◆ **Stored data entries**
=== Begin Enclosure ===
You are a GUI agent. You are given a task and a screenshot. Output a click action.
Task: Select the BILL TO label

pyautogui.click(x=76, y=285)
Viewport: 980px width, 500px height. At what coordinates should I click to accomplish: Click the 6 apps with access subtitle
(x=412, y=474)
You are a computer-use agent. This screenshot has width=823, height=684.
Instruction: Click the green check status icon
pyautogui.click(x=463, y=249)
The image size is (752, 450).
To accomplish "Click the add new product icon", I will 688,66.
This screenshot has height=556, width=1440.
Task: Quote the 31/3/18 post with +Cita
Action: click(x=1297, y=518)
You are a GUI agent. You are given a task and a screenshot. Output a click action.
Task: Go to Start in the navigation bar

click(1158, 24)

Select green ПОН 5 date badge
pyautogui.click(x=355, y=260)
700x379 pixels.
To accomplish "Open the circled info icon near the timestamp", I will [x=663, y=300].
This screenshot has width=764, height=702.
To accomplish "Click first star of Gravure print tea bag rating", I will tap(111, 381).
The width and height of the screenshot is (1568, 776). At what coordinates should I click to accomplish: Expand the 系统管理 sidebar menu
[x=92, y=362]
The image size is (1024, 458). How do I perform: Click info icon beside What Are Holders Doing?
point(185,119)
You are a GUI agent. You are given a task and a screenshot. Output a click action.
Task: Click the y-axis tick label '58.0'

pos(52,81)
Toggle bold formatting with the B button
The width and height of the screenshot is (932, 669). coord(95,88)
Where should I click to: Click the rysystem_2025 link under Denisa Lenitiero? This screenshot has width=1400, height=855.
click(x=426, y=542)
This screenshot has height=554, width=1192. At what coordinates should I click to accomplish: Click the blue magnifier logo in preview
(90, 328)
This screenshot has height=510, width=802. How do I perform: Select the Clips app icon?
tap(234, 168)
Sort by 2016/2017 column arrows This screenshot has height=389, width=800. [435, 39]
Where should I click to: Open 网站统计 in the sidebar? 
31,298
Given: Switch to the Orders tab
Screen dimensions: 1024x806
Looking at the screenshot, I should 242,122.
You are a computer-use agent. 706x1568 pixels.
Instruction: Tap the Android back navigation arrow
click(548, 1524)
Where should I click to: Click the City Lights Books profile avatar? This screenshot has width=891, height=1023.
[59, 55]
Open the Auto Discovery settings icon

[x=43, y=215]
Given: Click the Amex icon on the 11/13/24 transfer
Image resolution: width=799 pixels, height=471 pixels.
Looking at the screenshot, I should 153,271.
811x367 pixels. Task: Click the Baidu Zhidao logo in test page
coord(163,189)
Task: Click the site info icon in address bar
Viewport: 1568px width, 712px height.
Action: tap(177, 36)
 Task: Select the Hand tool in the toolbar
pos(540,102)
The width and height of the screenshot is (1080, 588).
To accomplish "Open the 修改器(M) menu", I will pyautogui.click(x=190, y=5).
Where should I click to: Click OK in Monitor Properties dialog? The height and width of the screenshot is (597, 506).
=== End Enclosure ===
◆ **ASSIGNMENT**
Work out how many lines of the data include the word "computer", and write that number alone.

◆ **RESULT FOR THIS EXERCISE**
2